[Listing for locating displayed items]
##############################

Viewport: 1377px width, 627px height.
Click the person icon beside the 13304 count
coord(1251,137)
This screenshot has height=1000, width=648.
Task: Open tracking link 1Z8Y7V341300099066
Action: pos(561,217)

##############################

* What is being asked: Quote the entire listing above line for line, keeping every character unchanged.

* The completed task:
Viewport: 1377px width, 627px height.
Click the person icon beside the 13304 count
coord(1251,137)
This screenshot has height=1000, width=648.
Task: Open tracking link 1Z8Y7V341300099066
Action: pos(561,217)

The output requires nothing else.